Company Filing History:
Years Active: 2004-2006
Title: Pankaj Shah: Innovator in Carbohydrate Chemistry
Introduction
Pankaj Shah is a notable inventor based in Lake Bluff, IL (US). He has made significant contributions to the field of carbohydrate chemistry, particularly in the development of low-calorie fat substitutes and carbohydrate polymers. With a total of 2 patents, his work has implications for both food science and material development.
Latest Patents
One of Shah's latest patents is a method for the direct esterification of sorbitol with fatty acids. This innovative process allows for the preparation of mixtures of sorbitol fatty acid esters that can serve as low-calorie fat substitutes. The method entails the direct esterification of sorbitol with free fatty acids, optionally using an esterification catalyst. The resulting sorbitol esters have an average degree of hydroxyl substitution ranging from about 3 to about 5.5. This partial esterification results in a mixture of esters that can function as low-calorie fat substitutes without undesirable physiological side effects or the need for additives. Additionally, the process is environmentally friendly, as it does not require large amounts of organic solvents or bleaching agents.
Another significant patent by Shah involves the polymerization of mono and disaccharides with monocarboxylic acids and lactones. This invention focuses on a process for preparing a carbohydrate polymer by polymerizing sugar at a temperature below its decomposition point and under reduced pressure. This is done in the presence of a catalytic effective amount of an organic acid, which is non-volatile and has only one acidic functionality. The process effectively removes water formed during polymerization, leading to innovative carbohydrate materials.
Career Highlights
Throughout his career, Pankaj Shah has worked with prominent companies in the food and biotechnology sectors.

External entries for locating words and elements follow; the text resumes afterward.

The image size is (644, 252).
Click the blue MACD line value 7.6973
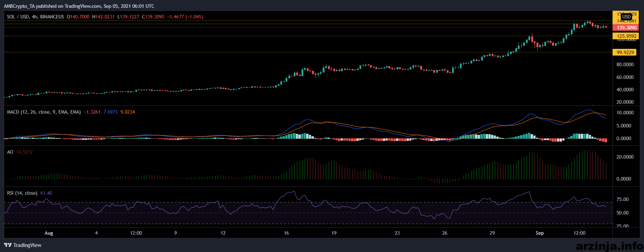tap(110, 112)
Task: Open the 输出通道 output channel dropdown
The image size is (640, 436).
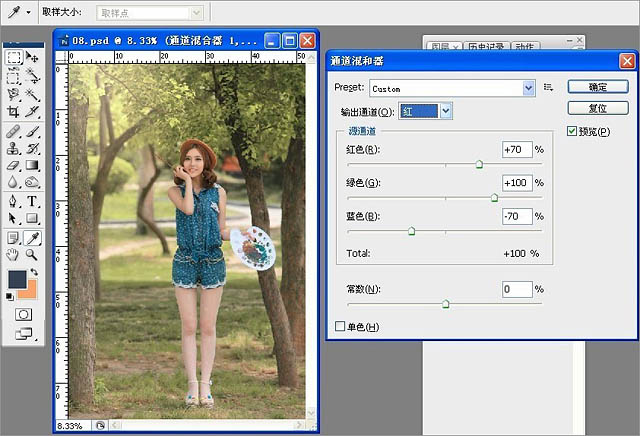Action: (x=426, y=111)
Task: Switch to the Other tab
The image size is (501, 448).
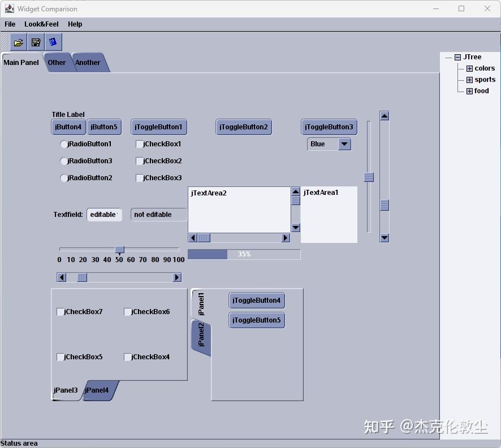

Notably, he has been associated with Danisco US Inc. and Danisco Cultor America, Inc. His work in these organizations has allowed him to apply his innovative ideas in practical settings, contributing to advancements in food technology.
Collaborations
Shah has collaborated with notable professionals in his field, including Håkan Gros and Bengt Lindholm. These collaborations have likely enriched his research and development efforts, leading to impactful innovations.
Conclusion
Pankaj Shah's contributions to carbohydrate chemistry through his patents and career achievements highlight his role as an innovator in the field.